Let’s be honest—most of us still make big choices the old-school way: a pros-and-cons list scribbled on the back of an envelope, a coin flip, or the ever-reliable “gut feeling.” What if you could swap that chaos for a basic decision matrix that takes five minutes to set up and instantly shows you the best option? That’s exactly what StaMatrix does—no spreadsheets, no math degree, just a friendly web page that builds your matrix for you.
Because your brain is lying to you. We over-value recent information, we’re suckers for shiny features, and we conveniently forget half the stuff we cared about yesterday. A basic decision matrix forces you to list every factor that matters, give it a honest importance score, and then rate each alternative. Suddenly the winner stops being the loudest commercial and starts being the option that actually ticks your boxes.
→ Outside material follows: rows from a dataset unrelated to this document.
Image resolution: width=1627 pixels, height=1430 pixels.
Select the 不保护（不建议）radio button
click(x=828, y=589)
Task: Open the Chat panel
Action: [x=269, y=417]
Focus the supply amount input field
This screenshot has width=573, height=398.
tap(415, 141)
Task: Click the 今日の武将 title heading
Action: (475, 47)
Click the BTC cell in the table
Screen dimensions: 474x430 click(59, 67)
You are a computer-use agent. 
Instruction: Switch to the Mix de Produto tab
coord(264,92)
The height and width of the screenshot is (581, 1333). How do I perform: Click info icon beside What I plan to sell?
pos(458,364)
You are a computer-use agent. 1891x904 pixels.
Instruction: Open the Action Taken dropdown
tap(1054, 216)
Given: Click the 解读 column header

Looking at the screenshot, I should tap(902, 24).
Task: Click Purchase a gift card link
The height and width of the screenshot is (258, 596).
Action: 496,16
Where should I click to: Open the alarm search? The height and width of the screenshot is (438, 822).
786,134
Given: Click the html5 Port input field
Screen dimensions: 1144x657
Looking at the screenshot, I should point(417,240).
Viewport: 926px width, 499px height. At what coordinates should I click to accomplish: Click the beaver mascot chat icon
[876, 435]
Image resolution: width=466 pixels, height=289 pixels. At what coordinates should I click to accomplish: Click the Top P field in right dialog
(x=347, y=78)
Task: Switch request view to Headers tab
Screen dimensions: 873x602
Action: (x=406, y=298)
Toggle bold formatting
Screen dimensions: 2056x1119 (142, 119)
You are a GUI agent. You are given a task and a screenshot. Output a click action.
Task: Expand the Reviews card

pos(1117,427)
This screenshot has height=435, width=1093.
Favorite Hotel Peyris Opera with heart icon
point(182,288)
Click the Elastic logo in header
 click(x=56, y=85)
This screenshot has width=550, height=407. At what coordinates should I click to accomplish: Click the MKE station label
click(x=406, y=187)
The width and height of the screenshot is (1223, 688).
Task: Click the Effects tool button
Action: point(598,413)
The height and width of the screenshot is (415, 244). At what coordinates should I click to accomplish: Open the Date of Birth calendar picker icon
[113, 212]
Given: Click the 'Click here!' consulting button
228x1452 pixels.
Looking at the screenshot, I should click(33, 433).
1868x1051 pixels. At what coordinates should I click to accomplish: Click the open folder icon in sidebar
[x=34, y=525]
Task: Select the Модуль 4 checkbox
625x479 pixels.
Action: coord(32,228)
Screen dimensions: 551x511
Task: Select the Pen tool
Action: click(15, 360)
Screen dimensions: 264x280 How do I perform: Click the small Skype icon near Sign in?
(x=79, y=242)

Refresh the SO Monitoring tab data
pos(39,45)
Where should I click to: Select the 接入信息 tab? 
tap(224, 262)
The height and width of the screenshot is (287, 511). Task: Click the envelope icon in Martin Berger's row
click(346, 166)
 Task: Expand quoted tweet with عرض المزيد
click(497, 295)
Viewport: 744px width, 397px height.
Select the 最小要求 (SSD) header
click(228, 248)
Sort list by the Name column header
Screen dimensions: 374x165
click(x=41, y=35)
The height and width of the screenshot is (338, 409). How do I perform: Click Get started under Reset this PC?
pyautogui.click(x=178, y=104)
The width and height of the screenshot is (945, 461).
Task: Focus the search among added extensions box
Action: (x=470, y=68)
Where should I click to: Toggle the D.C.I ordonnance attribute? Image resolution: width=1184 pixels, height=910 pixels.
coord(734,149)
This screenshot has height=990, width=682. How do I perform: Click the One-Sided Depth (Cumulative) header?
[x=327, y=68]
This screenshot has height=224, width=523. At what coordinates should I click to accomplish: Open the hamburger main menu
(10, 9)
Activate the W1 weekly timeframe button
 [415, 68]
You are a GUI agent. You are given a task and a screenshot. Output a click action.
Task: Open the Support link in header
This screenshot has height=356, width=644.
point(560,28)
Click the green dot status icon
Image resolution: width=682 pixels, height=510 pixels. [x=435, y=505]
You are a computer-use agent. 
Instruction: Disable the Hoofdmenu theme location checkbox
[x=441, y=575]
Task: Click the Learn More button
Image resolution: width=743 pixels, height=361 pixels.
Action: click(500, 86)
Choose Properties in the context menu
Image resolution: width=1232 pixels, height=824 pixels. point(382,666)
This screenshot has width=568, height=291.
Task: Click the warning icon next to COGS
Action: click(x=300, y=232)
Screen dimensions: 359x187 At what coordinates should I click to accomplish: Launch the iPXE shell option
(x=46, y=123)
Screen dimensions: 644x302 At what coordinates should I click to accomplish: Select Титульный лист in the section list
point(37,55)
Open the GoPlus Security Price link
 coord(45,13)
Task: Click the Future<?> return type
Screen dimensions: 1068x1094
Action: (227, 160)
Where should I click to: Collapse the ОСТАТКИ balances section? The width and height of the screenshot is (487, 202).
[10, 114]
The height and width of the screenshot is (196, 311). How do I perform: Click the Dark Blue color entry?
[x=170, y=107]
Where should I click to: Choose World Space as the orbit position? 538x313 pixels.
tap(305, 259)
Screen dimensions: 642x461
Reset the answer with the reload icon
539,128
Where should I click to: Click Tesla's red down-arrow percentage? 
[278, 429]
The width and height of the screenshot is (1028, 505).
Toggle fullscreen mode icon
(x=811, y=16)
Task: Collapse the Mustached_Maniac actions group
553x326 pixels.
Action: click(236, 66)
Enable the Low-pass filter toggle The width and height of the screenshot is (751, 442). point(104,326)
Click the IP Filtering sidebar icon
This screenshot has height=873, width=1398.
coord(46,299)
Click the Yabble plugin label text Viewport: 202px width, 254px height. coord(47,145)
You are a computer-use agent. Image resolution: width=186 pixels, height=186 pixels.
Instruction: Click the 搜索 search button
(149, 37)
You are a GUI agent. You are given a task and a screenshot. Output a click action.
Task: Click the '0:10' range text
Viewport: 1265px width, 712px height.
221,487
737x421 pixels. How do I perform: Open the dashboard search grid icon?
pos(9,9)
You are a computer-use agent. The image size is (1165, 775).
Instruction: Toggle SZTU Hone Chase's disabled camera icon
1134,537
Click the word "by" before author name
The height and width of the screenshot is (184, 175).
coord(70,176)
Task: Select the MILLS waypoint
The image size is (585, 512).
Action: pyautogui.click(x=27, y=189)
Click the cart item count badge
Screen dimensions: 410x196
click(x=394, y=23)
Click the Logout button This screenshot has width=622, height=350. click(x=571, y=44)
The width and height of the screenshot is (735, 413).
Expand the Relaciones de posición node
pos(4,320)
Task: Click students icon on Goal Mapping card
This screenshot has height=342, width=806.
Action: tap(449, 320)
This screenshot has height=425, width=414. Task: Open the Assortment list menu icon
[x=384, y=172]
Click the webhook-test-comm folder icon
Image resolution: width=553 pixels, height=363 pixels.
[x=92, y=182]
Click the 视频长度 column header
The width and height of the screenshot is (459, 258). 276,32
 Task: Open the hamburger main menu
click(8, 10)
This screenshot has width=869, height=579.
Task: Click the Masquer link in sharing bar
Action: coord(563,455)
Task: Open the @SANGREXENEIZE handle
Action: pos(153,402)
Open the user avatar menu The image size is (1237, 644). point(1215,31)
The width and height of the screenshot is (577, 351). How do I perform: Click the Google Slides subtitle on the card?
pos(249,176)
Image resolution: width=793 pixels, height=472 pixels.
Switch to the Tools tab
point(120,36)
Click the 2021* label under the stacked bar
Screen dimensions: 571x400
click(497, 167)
Imagine you’re choosing between dropshipping stickers, walking dogs, and tutoring math. You care about start-up cost, fun level, and free-time left for Netflix. StaMatrix spins up a basic decision matrix with those criteria pre-loaded. You drag “fun level” to 40 %, “start-up cost” to 35 %, “Netflix time” to 25 %. Then you score each gig: tutoring gets 9/10 on fun but only 4/10 on free-time, dog walking nails the free-time score, dropshipping tanks on start-up cost. The math happens behind the curtain—tutoring wins. No arguments, no “maybe-I-should-sleep-on-it” loops.
Relax. The sliders are just fancy words: “meh,” “kinda important,” “super important.” If you can order pizza toppings, you can rank criteria. StaMatrix keeps the basic decision matrix truly basic—no Greek letters, no regression analysis, no panic.
Yup. One click copies a tidy link you can drop in the group chat, the family WhatsApp, or your boss’s inbox. Everybody sees the same numbers, so the meeting ends early and you can all go get tacos.
Head to the StaMatrix homepage, type your dilemma, and let the robots do the heavy lifting. Whether it’s choosing a vacation, a vendor, a vet, or a video-game console, the basic decision matrix turns “I dunno” into “Let’s go with option B—look at that score!” Give it a spin; your future, less-stressed self will high-five you.